Sub-Investigators are people who are designated as able to make critical design or conduct decisions. People hired to do a job (coordinators, interviewers, statisticians, etc.) who work within the protocol should not be sub-investigators.
Sites can vary from specific named schools to clinical sites to focus group venues across the country. The IRB concern is for safety and appropriateness of the site for the subjects. Many sites such as schools have their own access requirements that should be recognized. Site forms are 32, 33, and 34. Some institutions will require an IRB reliance agreement. The E&I version is form 07.
- Project evaluators working as sub-contractors are usually the investigator for the research portion of the activity even if the person is not a named investigator on the grant or contract.
- In the case of community based participatory research one person needs to be named as lead. This person is the contact with the IRB and is responsible for assurances about compliance. The investigator must be qualified by training and experience to conduct the study in question.
Every study takes place somewhere – even if it is the cloud. The question for the IRB is the demands made on and the protection of subjects as a result of where the study takes place.
- Physical places should be named.
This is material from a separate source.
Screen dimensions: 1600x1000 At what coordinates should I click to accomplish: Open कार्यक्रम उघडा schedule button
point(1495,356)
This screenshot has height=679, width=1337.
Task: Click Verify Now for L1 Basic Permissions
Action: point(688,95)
If there is anything stigmatizing, private or unlabeled access might be important.
- Internet based studies use sites with varying Terms of Service assuring various levels of privacy.
- Generic descriptions are occasionally used. Focus groups can be held in specialized focus group facilities, hotels, or schools but each must meet standards for safety. It may be better to describe the features of acceptable sites rather than to name each one.
The question for E&I is our relationship with institutional sites. The E&I policy is to recognize the authority of the institution or facility. It is critical that they know that research is taking place and that they accept the review from our IRB. We have several forms available depending upon the situation. Form 32 is the most generic and best. Form 33 is for satellite or additional performance sites. Form 34 is specifically for schools.